There is no better example of collective action and real-world effects than the kind described by Khirsten L. Scott and Louis Maraj in “DBLAC and Student Writing: Turning Individual Pain into Collective Gain.” In this essay, Scott and Maraj tell the origin story of DBLAC, revealing the insidious ways that racial injustice informs students’ understanding of themselves. Scott, describing a racist incident in a graduate seminar, writes, “The inescapable weight of this exchange initiated a series of violent interactions that took parts of me never to return.” There are moments in the essays gathered here where teachers of writing and scholars of writing pedagogy are asked to grapple with the risks students take even entering a classroom—the risk of their teacher’s racism, for example, or the risk of writing at all. Treviene Harris, Nozomu Saito, Amanda Awanjo, Sam Lane, Nelesi Rodriquez, Tanya Shirazi, Khirsten L. Scott, and Cory Holding capture these notions of risk in safety in their chapter, “Student Writing on Student Writing,” in which they build on Toni Morrison’s notion of “response-ability” as they consider student writers’ risk and safety in the classrooms and rhetorical contexts of the university.

We conclude the collection with Vershawn Young’s “Gettin Crunk with Composition Studies” as a way of gesturing forward to the work the collection invites our field to do as we consider our students and what we owe to them in terms of building (or perhaps dismantling) a “discipline” that truly commits itself to un-disciplining in order to address the racism, sexism, and heterosexism that is undeniably a part of our shared disciplinary history.
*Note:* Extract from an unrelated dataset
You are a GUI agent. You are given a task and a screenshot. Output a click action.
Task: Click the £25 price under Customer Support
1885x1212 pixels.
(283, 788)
If we understand ourselves as being committed to the value of language, and as Seitz puts it, “language we admire,” then perhaps it is useful to turn back to Seitz’s questions about this language that makes our disciplinary understandings. “What kinds of ‘language’?—put to what uses?—do we admire? Who is this ‘we,’ and how do we account for its internal differences and conflicts? Why do we ‘admire’ one kind or use of language over another, and what can we learn from examining our preferences?” Young offers the answers to these questions as he both interrogates the language the field has historically admired, and as he enacts and imagines how we might admire otherwise, how we might invent the undiscipline, how we might (through our focus on student agency and student identity) transform our pedagogy and our own writing practices. In the end, perhaps we should have called the book Uninventing the Undiscipline(d). Perhaps it has been the ways resistance moves through any disciplined practices of writing and teaching that has been at work in all the writing gathered here. In his critique and reflection on “the discipline” of Composition Studies, Young ends his vignette, “Cuz I know I’m going to win when it comes to my own tongue! You ain’t got no claims, no authority, to discipline that!” 


Works Cited

Harris, Joseph. “Using Student Texts in Composition Scholarship.” Journal of Advanced Composition, vol. 32, nos. 3-4, 2012, pp. 667-94. 

Mueller, Derek. “Grasping Rhetoric and Composition by Its Long Tail: What Graphs Can Tell Us about the Field’s Changing Shape.” College Composition and Communication, vol. 64. no. 1, Sept. 2012, pp. 195-223. 

Schilb, John. “Reconsiderations: ‘Inventing the University’ at 25: An Interview with David Bartholomae.” College English, vol. 73, no. 3, Jan. 2011, pp. 260-82.